WHAT IS REQUIRED: Swap "rank badge" for "rank label" everywhere in the material below, and write out all of its lines again with nothing else changed. Leave the pictures out of your answer.

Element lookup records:
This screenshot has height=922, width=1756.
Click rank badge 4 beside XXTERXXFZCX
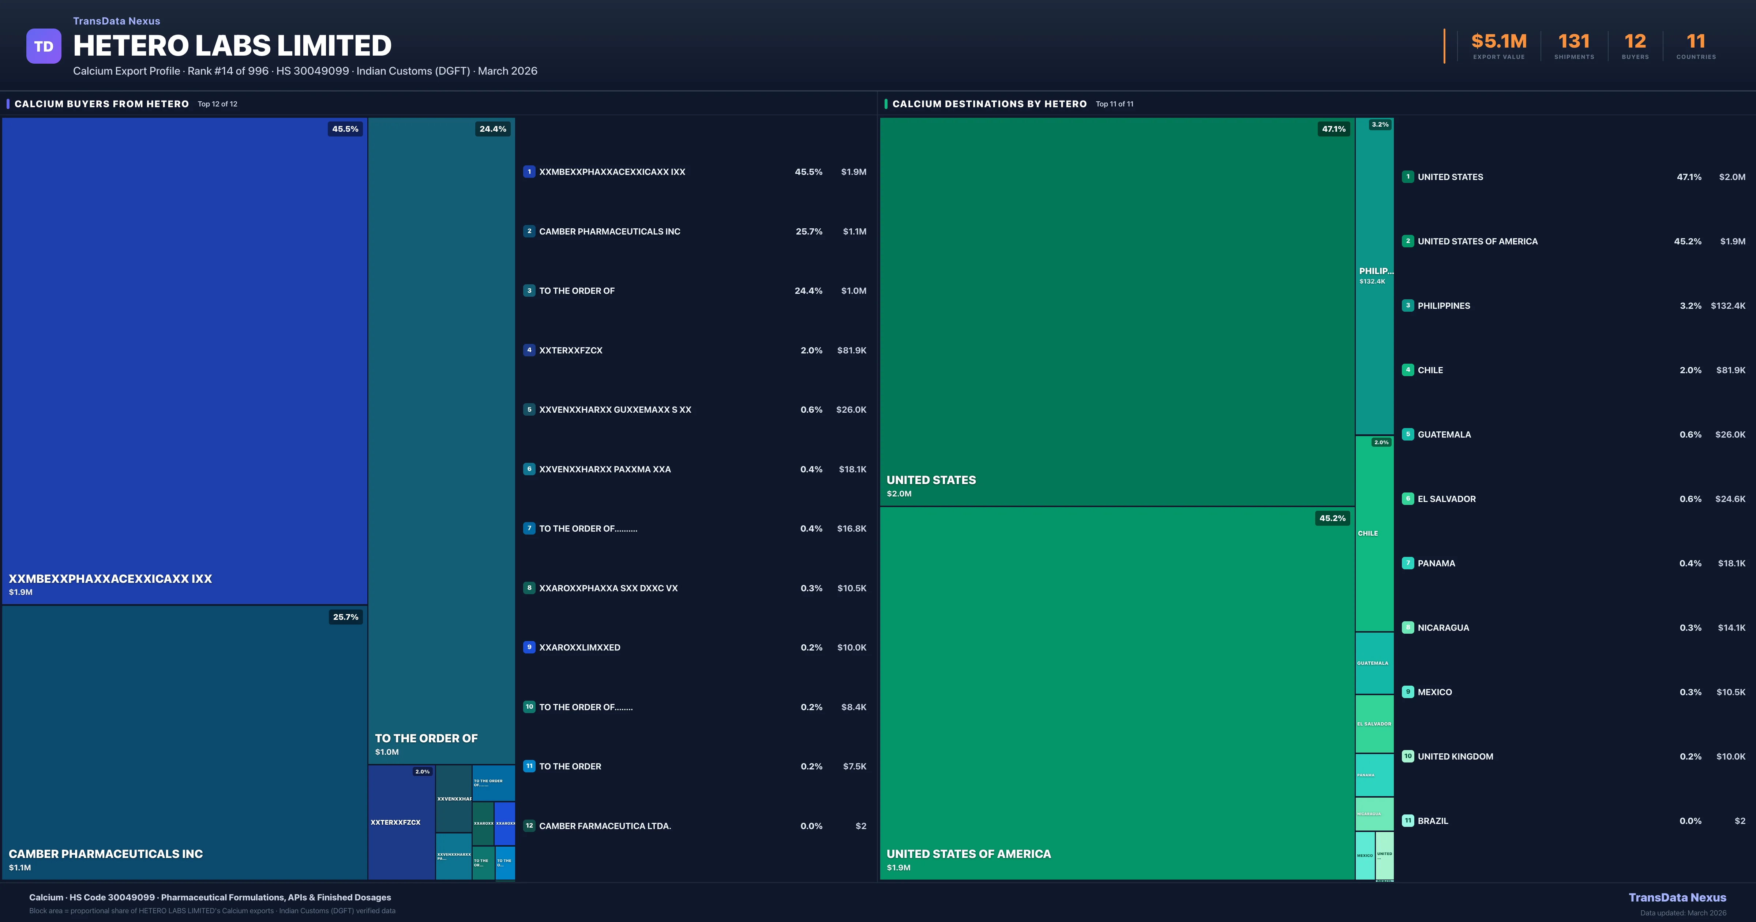[x=529, y=350]
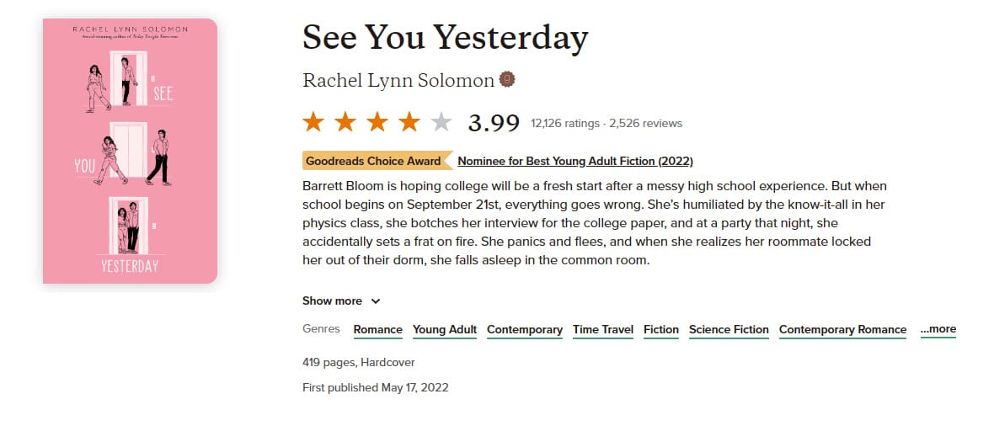Screen dimensions: 994x447
Task: Browse the Time Travel genre
Action: pos(603,329)
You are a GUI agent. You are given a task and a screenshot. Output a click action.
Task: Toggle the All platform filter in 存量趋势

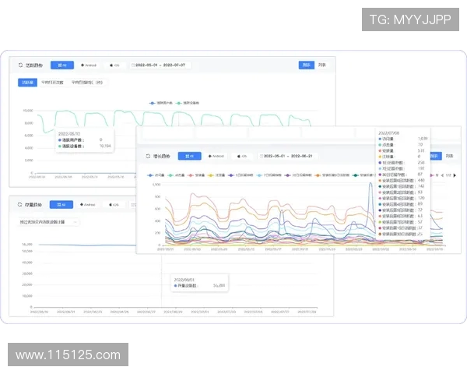click(62, 206)
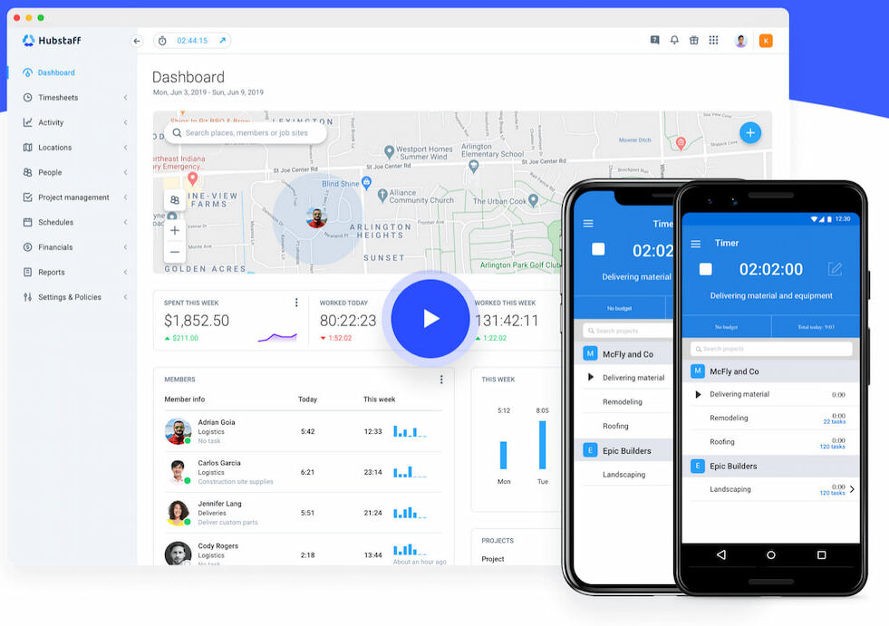Zoom out on the map
The height and width of the screenshot is (626, 889).
point(175,252)
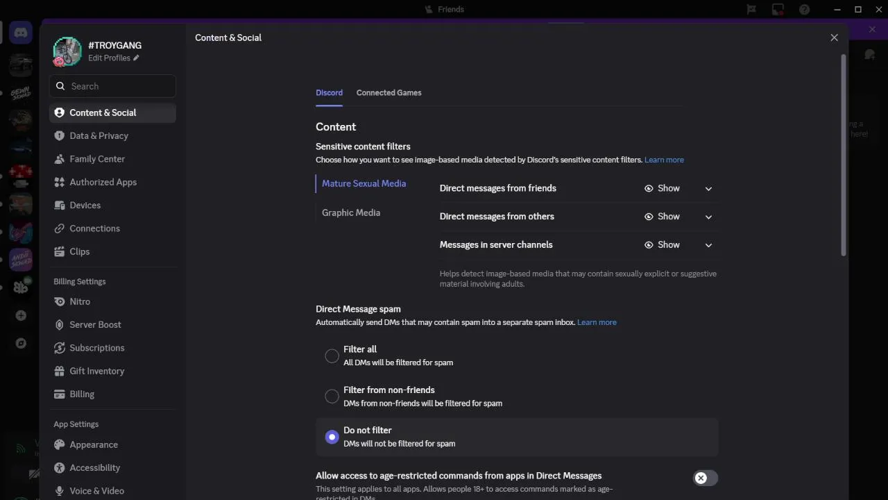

EXPECTED OUTPUT:
This screenshot has height=922, width=1756.
Click rank label 4 beside XXTERXXFZCX
[x=529, y=350]
Screen dimensions: 994x447
Task: Browse the Time Travel genre
Action: pos(603,329)
You are a GUI agent. You are given a task and a screenshot. Output a click action.
Task: Toggle the All platform filter in 存量趋势

click(62, 206)
Zoom out on the map
The height and width of the screenshot is (626, 889).
point(175,252)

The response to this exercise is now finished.